[Stored dataset items]
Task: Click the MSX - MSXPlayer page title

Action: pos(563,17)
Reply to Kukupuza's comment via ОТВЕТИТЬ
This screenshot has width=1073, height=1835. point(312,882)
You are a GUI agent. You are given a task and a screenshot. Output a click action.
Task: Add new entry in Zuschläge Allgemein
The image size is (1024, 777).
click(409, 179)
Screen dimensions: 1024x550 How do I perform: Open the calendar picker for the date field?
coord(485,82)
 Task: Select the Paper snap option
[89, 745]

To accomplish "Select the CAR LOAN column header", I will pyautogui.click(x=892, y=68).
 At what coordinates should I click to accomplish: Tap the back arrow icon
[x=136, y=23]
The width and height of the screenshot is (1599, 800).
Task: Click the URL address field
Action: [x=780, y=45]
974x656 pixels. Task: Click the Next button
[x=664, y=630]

◆ EXERCISE DESCRIPTION
Rewrite all of the data above, putting "Choose" wherever "Select" appears and keeping every other character the same.

◆ SOLUTION
Task: Click the MSX - MSXPlayer page title

Action: pos(563,17)
Reply to Kukupuza's comment via ОТВЕТИТЬ
This screenshot has width=1073, height=1835. point(312,882)
You are a GUI agent. You are given a task and a screenshot. Output a click action.
Task: Add new entry in Zuschläge Allgemein
The image size is (1024, 777).
click(409, 179)
Screen dimensions: 1024x550 How do I perform: Open the calendar picker for the date field?
coord(485,82)
 Task: Choose the Paper snap option
[89, 745]

To accomplish "Choose the CAR LOAN column header", I will pyautogui.click(x=892, y=68).
 At what coordinates should I click to accomplish: Tap the back arrow icon
[x=136, y=23]
The width and height of the screenshot is (1599, 800).
Task: Click the URL address field
Action: [x=780, y=45]
974x656 pixels. Task: Click the Next button
[x=664, y=630]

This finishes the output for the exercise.